Dead on arrival - Christian Rosa
I really liked this piece by Christian Rosa because it has such a harmonic selection of mingling colours and shapes and textures. I find it so satisfying to organise such a composition of visual objects like this, whether I've drawn them or am collaging them from another source. There is something mesmerising and satisfying about it. I think the generous amount of cream space is a nice, calming touch. I also like the fuzzy smudges of red around certain shapes as they remind me of the way blackberries stain your fingers.

Dead on arrival - Christian Rosa (detail)

Dead on arrival - Christian Rosa (detail)

Madre Perla V-11 - José Lerma
Lerma's work caught my eye based on two things - the cathartic biro scribbling and the fact that his canvases are placed on top of keyboards. The canvases themselves remind me of drawing on the back of an envelope whilst on the phone - the kind of mindless artistic activity which I have a deep fondness for. Mindless art is so fascinating and special to me because it gives unique insight into the subconscious. Automatic art is like a special, external part of a person - an unthinking expression. The keyboards give the installations a touch of slight unexpectedness - and they made me laugh, which is always nice in art.

Madre Perla V-11 - José Lerma

Samuel Bernard - José Lerma

Ben Quilty
The scope of Quilty's work is incredible. I love his rich depth of colour choices, and the spindling, oft shadowy, expressive style which lends itself so well to characterisation. This expansive piece, consisting of several small-ish canvases working their way from demonic, abstract chaos on one side, through straightforward portraits bathed in nightclub lighting colour, to milky absences - all of this reads as a cycle through Quilty's artistic range. From abstract madness to simple (but richly expressive) portraiture, to a watery abstraction playing on each previous painting. Quilty utilises the form of the series in captivating ways, making paintings and sitting them next to near-identical copies of themselves with stylistic removal of details, or pushing one incredible portrait into a blank canvas to make a beautiful mirrored set as in Smashed Rorschach Self Portrait.

Ben Quilty

Ben Quilty

Ben Quilty (detail)

Ben Quilty (detail)

Self Portrait Smashed Rorschach - Ben Quilty

Self Portrait Smashed Rorschach - Ben Quilty (detail)
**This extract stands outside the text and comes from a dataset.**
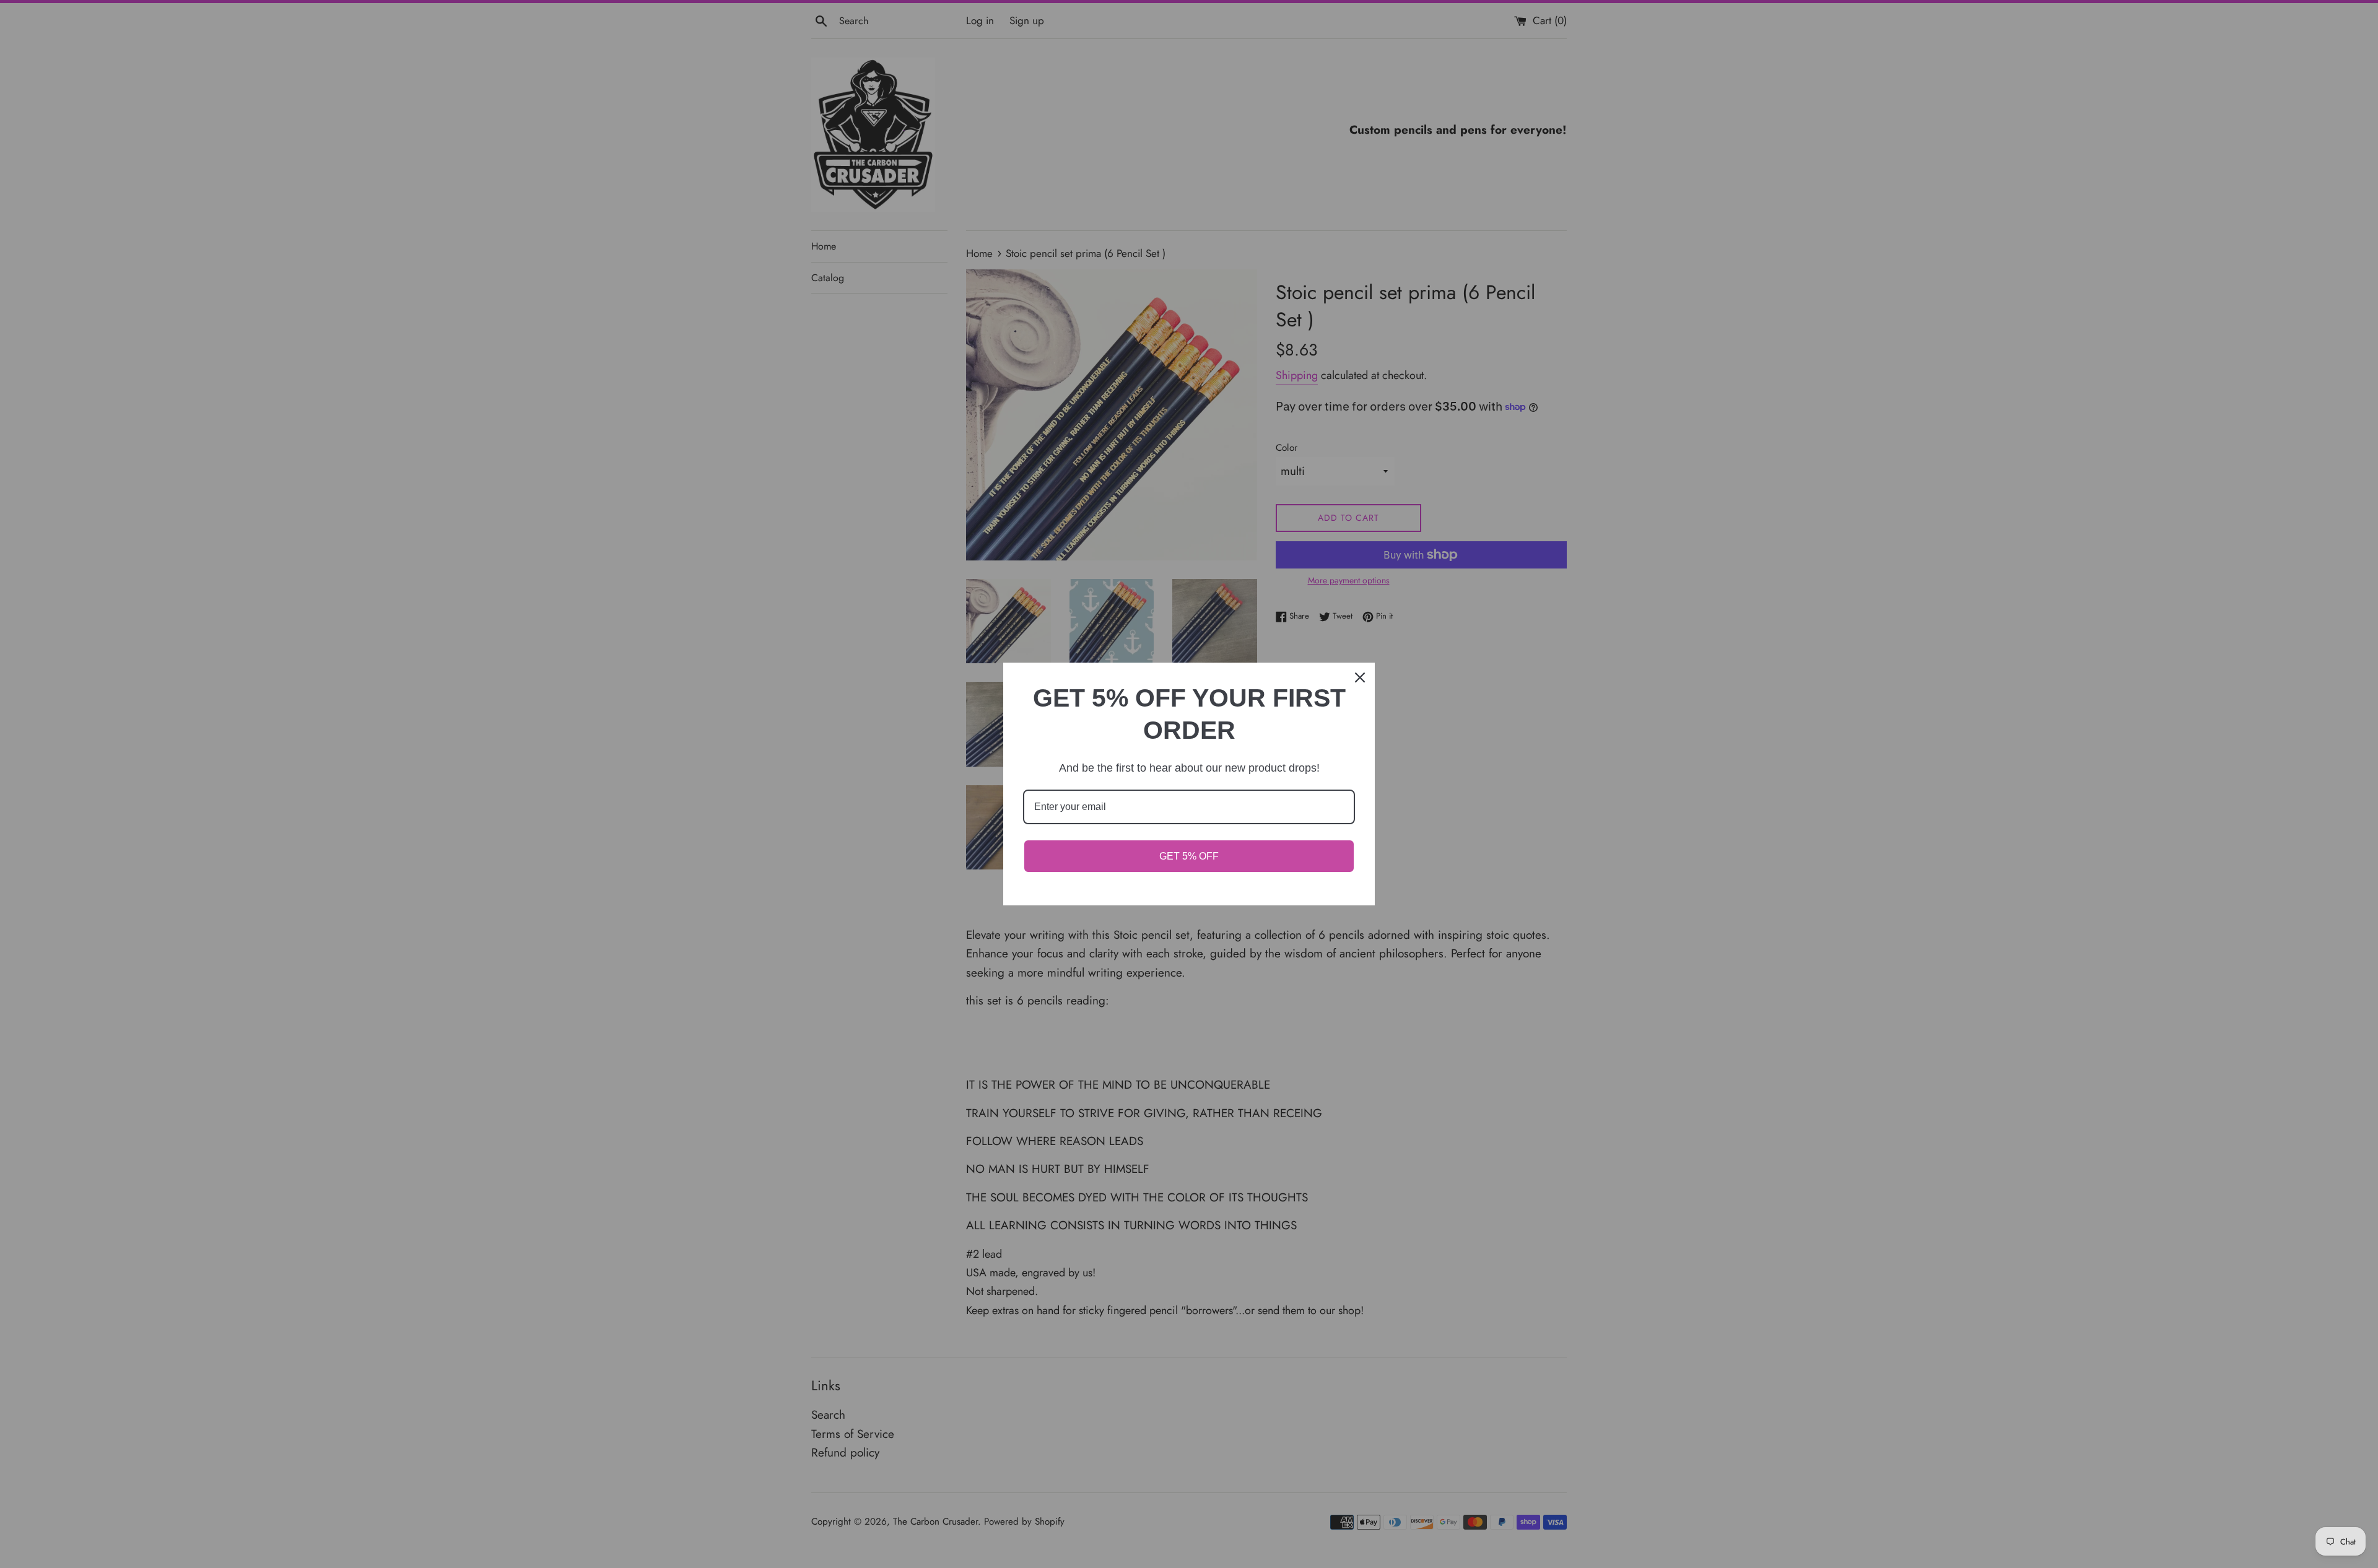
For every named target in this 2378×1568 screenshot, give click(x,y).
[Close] (1360, 677)
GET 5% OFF (1189, 856)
Thing Language - Paul Bloodgood
Like Rosa's piece, this caught my attention due to its pretty arrangement of various shapes and colours. This piece is evocative of a landscape, and looking at it I can see two flying creatures in red and blue. There is a great beauty to imaginative interpretation, and an abundance of shapes arranged in this way makes it so easy to imagine scenes inside the drawing. A child can imagine almost anything with little stimulation. Children have an almost endless imaginative capability, but adults seldom imagine without closing their eyes. I think it would be a fantastic venture to create images which encourage in adults the ease of imaginative wandering that children frolic in, and Thing Language has this effect on me.